Over the weekend I went to my last Hanukkah party (on the miraculous NINTH night of Hanukkah) and ate delicious, hot, right-out-of-the-pan latkes, fried expertly by my cousin Jonathan, baked off Christmas cookies to give as gifts, and painted sugar cookies with a mixture of egg yolks and food color before baking them with my friend Linda and her kid.

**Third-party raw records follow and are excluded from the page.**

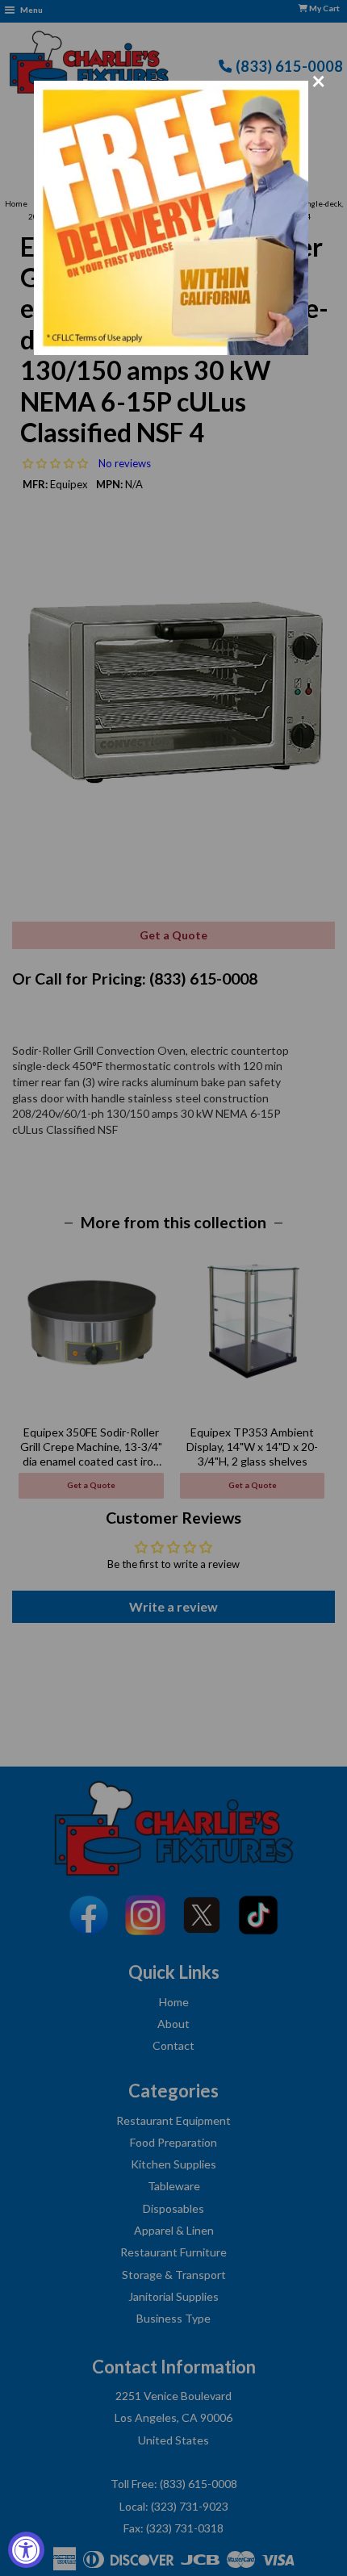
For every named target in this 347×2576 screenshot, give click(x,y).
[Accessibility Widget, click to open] (26, 2550)
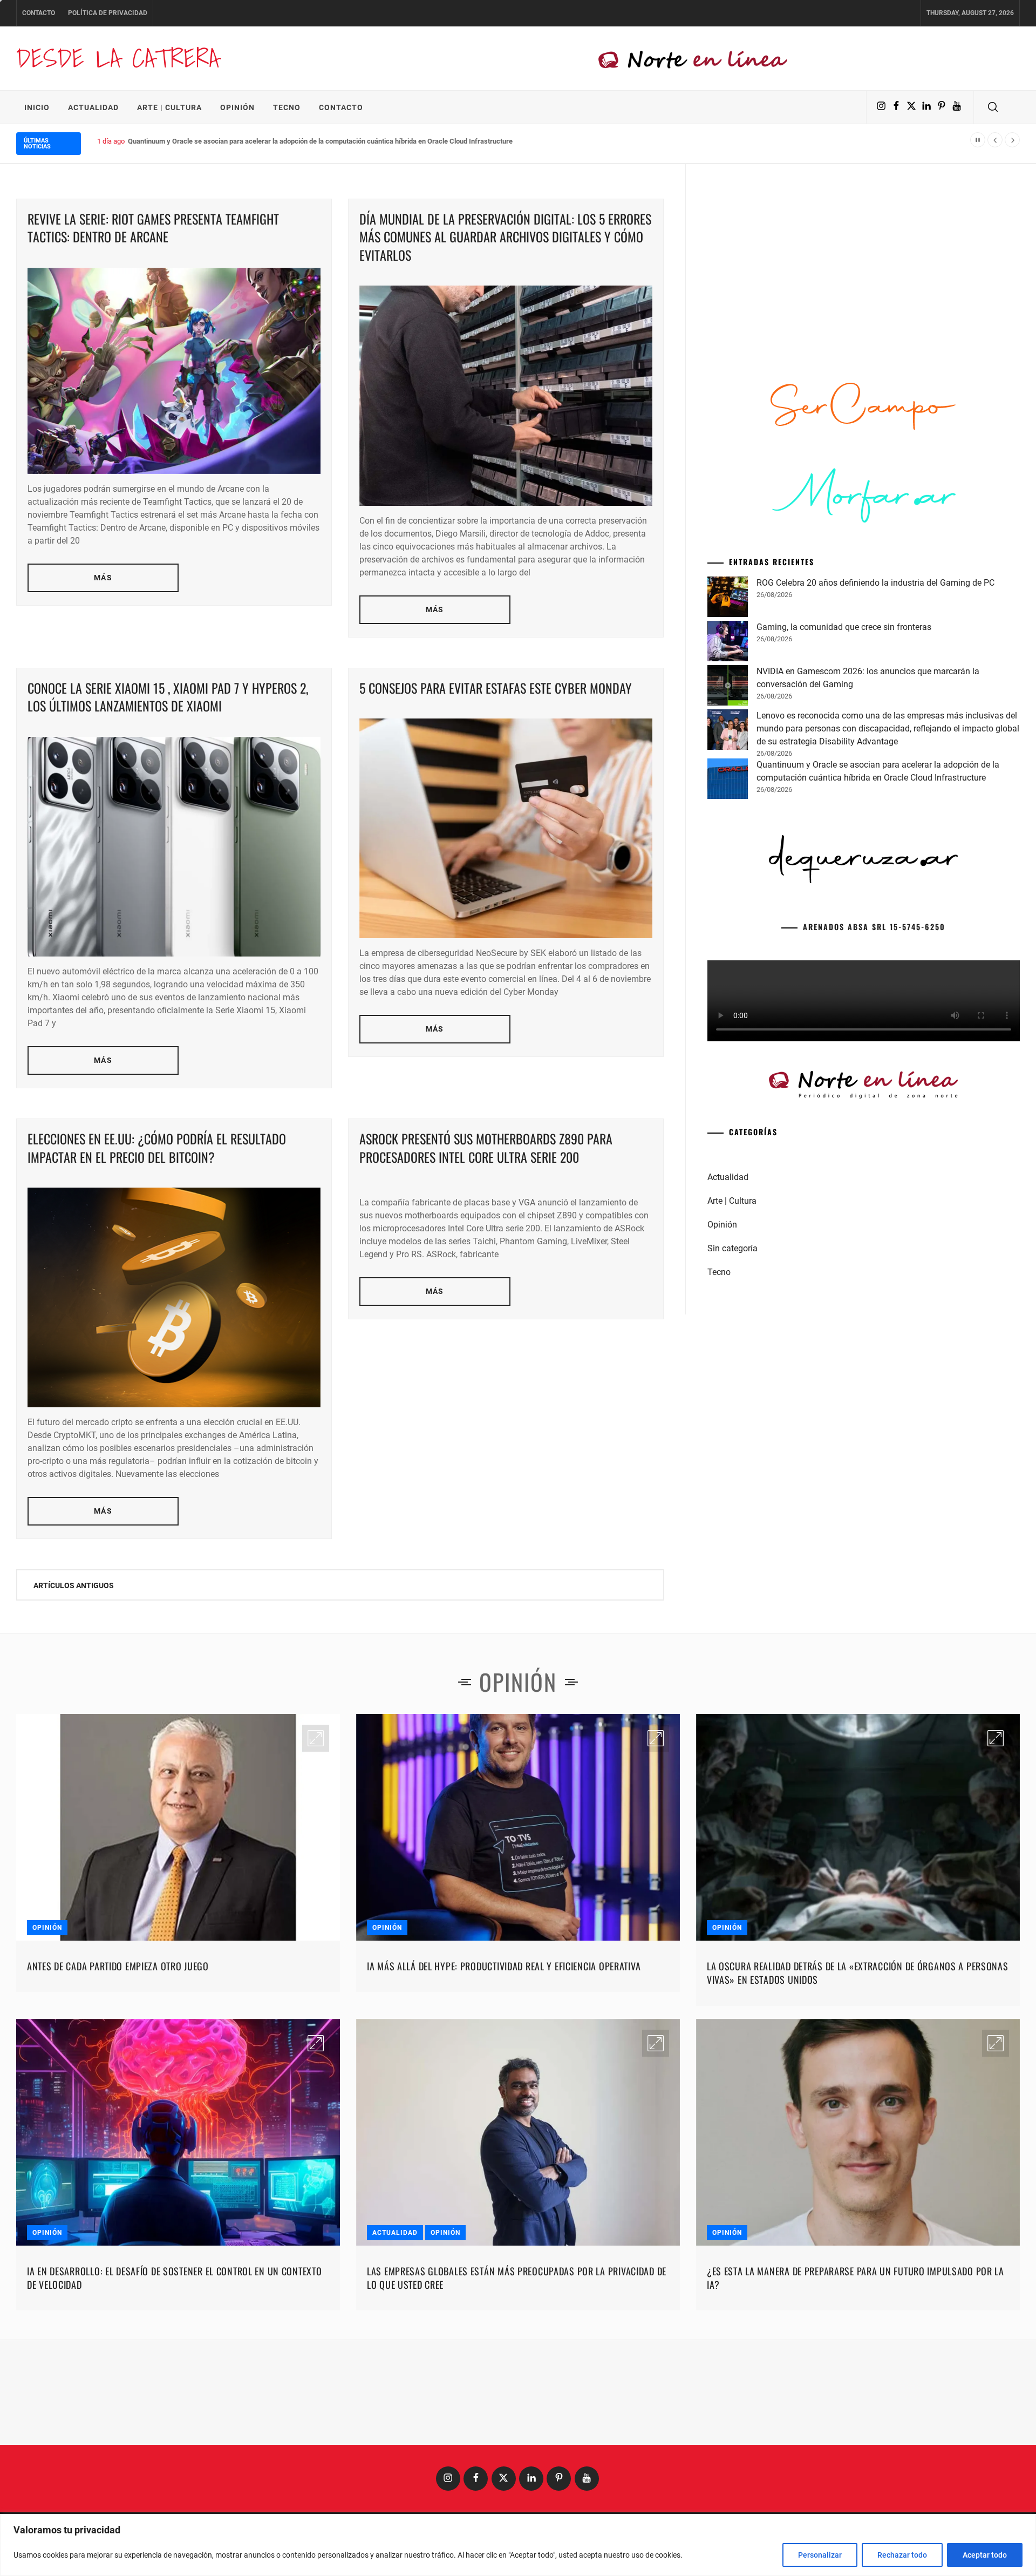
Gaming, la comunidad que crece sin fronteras (843, 627)
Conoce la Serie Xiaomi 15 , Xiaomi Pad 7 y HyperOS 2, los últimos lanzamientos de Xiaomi (168, 697)
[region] (518, 2545)
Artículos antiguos (73, 1585)
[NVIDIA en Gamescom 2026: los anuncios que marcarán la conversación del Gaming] (727, 687)
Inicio (37, 107)
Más (103, 577)
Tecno (287, 107)
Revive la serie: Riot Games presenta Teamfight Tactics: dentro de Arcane (153, 228)
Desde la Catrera (117, 58)
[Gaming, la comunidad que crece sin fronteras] (727, 643)
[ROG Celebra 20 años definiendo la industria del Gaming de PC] (727, 599)
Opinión (237, 107)
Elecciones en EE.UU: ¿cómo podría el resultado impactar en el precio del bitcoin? (157, 1148)
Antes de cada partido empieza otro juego (118, 1966)
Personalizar (820, 2555)
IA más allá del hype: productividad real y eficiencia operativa (503, 1966)
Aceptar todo (985, 2555)
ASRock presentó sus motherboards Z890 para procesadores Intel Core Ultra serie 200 (485, 1148)
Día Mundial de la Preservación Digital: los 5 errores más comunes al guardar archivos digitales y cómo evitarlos (505, 237)
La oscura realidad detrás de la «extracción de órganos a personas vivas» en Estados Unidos (857, 1973)
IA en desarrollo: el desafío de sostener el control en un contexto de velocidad (174, 2278)
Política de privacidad (107, 13)
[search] (993, 107)
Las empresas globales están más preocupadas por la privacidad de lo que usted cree (516, 2278)
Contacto (38, 13)
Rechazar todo (902, 2555)
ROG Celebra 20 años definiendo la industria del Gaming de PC (875, 583)
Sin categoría (732, 1248)
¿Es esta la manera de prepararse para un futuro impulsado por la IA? (855, 2278)
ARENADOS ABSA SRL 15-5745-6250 (874, 926)
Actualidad (93, 107)
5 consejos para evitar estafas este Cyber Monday (495, 687)
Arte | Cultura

Since I’m leaving town the day after Christmas on a family cruise, I considered not baking any cookies for gifts this year.  Then I considered baking a lot of new recipes believing I was bored with the old stand-bys.  Finally I decided to bake a modest amount of cookies and just the two favorite recipes: sugar cookies- because you have to have a cut-out and decorated cookie, and Russian Tea Cakes -aka Mexican Wedding Cakes- because everyone loves them the best. ( Note: sugar cookies- decorated with glaze and colored sugars- not egg yolk paint, are in the photo left and Russian Tea Cakes in photo right).

Here’s my recipe for Russian Tea Cakes, which I’ve been using forever (not sure of the yield- a fair amount):

2  1/4 cups toasted pecan pieces

1/2 cup plus 1 tablespoon granulated sugar

12 ounces (3 sticks) unsalted butter, room temp

1 teaspoon vanilla extract

3 cups all purpose flour

1/2 teaspoon salt

Powdered sugar as needed

Grind pecans in a food processor, using some of the measured granulated sugar to help grind them.  Set the pecans aside.  In a stand mixer with the paddle, cream the butter until soft. Add the remaining granulated sugar and beat until light and fluffy.  Add the flour and salt and mix.  Add the ground pecans and finish mixing.

Roll into small (3/4 inch) balls.  Do not flatten.  Arrange cookies on parchment covered baking sheets. Bake for about 20 minutes in a preheated 350°F oven (rotate the pans once in a while), until the cookies feel firm when pressed and the bottoms of the cookies are starting to get a little golden.  Remove the cookies from the oven.  Let the cookies rest just a couple minutes.

While the cookies are still warm, carefully transfer them to a container of powdered sugar and turn them gently to coat. (If you let the cookies cool completely the sugar will not stick.)  Allow cookies to cool completely before storing in covered containers or tins.

Note: when mixing the dough, it may seem a little dry at first, but it will come together. Also you may think the dough is not sweet enough, but the powdered sugar coating adds a lot of sweetness so the cookies end up just right.